De acuerdo con la investigación, los medicamentos eran desviados sistemáticamente para su consumo fuera del ámbito clínico. Esta maniobra comenzó a reconstruirse a partir del análisis de audios y mensajes de WhatsApp incorporados a la causa, donde se hacía referencia al uso de insumos hospitalarios con fines recreativos.
En ese contexto, se dieron a conocer las supuestas “fiestas del propofol” o "Propofest": encuentros en los que estas sustancias se utilizaban bajo distintas modalidades. Por un lado, se organizaban reuniones privadas —algunas de carácter sexual— a las que el anestesiólogo Hernán Boveri habría convocado a personas de su entorno.
Por otro lado, también se ofrecían experiencias pagas que consistían en supuestos “viajes controlados”. En ambos casos, según lo que se desprende de la investigación, existía una logística organizada que incluía la provisión y dosificación de las drogas, así como la presencia de personas con conocimientos médicos.

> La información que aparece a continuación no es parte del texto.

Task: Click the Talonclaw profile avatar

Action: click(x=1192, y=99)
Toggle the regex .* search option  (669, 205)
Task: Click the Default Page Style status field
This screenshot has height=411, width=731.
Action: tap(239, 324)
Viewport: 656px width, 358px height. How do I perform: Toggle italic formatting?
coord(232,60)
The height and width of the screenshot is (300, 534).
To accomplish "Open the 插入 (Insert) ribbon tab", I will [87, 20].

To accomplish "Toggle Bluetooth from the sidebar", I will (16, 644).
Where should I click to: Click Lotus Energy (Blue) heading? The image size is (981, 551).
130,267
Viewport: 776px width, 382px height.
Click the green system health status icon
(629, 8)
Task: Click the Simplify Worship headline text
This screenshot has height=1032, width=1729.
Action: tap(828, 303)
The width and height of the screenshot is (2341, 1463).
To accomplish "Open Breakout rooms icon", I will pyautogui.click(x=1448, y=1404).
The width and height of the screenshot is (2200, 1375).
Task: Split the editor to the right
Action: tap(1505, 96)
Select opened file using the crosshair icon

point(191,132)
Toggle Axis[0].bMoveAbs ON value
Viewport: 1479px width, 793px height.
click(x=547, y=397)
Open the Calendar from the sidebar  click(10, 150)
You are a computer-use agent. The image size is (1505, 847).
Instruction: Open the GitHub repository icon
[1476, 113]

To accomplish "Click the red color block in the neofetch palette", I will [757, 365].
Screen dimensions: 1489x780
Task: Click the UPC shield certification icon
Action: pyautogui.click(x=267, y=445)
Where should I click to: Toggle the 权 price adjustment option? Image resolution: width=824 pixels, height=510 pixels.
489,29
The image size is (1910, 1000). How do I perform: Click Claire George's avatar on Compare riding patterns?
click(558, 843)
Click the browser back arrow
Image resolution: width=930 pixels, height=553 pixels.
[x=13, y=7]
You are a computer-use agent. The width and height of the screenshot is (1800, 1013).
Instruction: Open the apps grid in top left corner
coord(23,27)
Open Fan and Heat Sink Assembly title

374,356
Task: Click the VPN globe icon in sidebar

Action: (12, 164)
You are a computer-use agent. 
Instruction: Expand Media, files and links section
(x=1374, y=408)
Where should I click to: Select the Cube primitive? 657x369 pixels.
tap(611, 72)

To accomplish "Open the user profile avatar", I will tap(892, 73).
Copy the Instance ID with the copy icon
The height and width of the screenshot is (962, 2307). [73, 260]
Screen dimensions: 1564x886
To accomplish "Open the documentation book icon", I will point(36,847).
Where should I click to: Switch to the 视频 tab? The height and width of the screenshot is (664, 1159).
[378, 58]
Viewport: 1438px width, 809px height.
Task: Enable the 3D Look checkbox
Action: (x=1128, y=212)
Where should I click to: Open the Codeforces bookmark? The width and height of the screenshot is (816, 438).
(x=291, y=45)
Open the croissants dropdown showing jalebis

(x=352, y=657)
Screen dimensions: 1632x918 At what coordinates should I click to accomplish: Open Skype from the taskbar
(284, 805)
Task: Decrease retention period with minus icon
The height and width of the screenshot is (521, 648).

Incluso, se indicó que en esos encuentros había equipos de asistencia respiratoria manual —como el ambú— para actuar ante posibles cuadros de apnea, una práctica conocida en el ámbito sanitario como “ambucear”.
Entre permisos irregulares, robos y distribución de estupefacientes, la causa apunta a la posible participación de varios profesionales de la salud de distintos hospitales, quienes habrían facilitado el acceso a las drogas y contribuido a sostener este circuito clandestino.